• [Task input]:
/---

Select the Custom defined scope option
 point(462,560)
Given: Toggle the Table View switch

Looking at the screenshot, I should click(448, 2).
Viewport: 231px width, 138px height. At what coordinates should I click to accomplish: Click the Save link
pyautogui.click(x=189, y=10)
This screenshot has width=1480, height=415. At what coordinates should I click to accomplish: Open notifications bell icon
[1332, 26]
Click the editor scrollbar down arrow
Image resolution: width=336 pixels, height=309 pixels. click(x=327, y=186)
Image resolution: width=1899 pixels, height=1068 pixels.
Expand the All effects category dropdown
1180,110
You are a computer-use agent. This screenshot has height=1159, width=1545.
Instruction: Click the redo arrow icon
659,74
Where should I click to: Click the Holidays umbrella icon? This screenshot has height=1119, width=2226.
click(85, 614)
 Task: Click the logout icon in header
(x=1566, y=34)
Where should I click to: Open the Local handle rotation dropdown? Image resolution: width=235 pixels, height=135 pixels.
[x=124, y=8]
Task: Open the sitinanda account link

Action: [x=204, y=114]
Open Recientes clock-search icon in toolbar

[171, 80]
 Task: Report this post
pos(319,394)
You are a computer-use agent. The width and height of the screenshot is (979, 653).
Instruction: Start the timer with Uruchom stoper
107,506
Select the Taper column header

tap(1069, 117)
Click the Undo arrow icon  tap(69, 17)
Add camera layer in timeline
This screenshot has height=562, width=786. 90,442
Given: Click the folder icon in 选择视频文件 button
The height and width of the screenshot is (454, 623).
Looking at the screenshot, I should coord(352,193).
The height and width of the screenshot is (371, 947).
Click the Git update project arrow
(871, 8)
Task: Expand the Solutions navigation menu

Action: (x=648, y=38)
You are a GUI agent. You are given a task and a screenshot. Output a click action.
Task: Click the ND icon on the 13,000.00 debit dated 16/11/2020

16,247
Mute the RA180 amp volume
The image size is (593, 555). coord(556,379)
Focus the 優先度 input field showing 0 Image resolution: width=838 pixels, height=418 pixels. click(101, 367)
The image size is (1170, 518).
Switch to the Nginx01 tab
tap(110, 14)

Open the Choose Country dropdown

\---

• [Problem description]: Which lines in the material above contain the word "accomplish"? Copy each of them in full.

• [Output]:
Viewport: 231px width, 138px height. At what coordinates should I click to accomplish: Click the Save link
This screenshot has width=1480, height=415. At what coordinates should I click to accomplish: Open notifications bell icon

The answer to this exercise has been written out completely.